* _Challenge_
Rewrite these rows with every "callout" swapped for "badge" and everything else left the same.
▼
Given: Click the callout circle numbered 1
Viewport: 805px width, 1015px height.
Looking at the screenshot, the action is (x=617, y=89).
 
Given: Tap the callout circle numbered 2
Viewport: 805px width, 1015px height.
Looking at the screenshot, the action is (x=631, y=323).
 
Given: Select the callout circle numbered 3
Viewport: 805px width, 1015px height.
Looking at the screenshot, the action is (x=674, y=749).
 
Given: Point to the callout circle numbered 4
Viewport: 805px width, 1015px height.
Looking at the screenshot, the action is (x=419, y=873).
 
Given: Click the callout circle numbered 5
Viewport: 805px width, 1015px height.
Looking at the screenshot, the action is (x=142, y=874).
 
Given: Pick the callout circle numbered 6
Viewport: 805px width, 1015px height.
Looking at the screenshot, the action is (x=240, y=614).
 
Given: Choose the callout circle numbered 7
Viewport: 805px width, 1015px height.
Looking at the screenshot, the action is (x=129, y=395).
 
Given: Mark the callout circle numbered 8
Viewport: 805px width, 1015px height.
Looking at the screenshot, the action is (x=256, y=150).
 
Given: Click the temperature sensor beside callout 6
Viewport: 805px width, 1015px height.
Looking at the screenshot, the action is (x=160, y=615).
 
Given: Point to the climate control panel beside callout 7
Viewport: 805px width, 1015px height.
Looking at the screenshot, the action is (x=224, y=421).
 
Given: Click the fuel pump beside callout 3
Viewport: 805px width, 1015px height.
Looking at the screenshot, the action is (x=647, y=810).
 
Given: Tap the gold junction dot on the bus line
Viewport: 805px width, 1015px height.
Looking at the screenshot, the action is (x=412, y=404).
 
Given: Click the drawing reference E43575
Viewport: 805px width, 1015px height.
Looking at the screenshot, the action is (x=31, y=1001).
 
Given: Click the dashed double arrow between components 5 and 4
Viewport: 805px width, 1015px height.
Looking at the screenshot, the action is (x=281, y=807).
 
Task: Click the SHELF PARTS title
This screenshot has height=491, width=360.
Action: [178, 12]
▲
* _Reply to the exercise_
Given: Click the badge circle numbered 1
Viewport: 805px width, 1015px height.
Looking at the screenshot, the action is (x=617, y=89).
 
Given: Tap the badge circle numbered 2
Viewport: 805px width, 1015px height.
Looking at the screenshot, the action is (x=631, y=323).
 
Given: Select the badge circle numbered 3
Viewport: 805px width, 1015px height.
Looking at the screenshot, the action is (x=674, y=749).
 
Given: Point to the badge circle numbered 4
Viewport: 805px width, 1015px height.
Looking at the screenshot, the action is (x=419, y=873).
 
Given: Click the badge circle numbered 5
Viewport: 805px width, 1015px height.
Looking at the screenshot, the action is (x=142, y=874).
 
Given: Pick the badge circle numbered 6
Viewport: 805px width, 1015px height.
Looking at the screenshot, the action is (x=240, y=614).
 
Given: Choose the badge circle numbered 7
Viewport: 805px width, 1015px height.
Looking at the screenshot, the action is (x=129, y=395).
 
Given: Mark the badge circle numbered 8
Viewport: 805px width, 1015px height.
Looking at the screenshot, the action is (x=256, y=150).
 
Given: Click the temperature sensor beside badge 6
Viewport: 805px width, 1015px height.
Looking at the screenshot, the action is (x=160, y=615).
 
Given: Point to the climate control panel beside badge 7
Viewport: 805px width, 1015px height.
Looking at the screenshot, the action is (x=224, y=421).
 
Given: Click the fuel pump beside badge 3
Viewport: 805px width, 1015px height.
Looking at the screenshot, the action is (x=647, y=810).
 
Given: Tap the gold junction dot on the bus line
Viewport: 805px width, 1015px height.
Looking at the screenshot, the action is (x=412, y=404).
 
Given: Click the drawing reference E43575
Viewport: 805px width, 1015px height.
Looking at the screenshot, the action is (x=31, y=1001).
 
Given: Click the dashed double arrow between components 5 and 4
Viewport: 805px width, 1015px height.
Looking at the screenshot, the action is (x=281, y=807).
 
Task: Click the SHELF PARTS title
This screenshot has height=491, width=360.
Action: [178, 12]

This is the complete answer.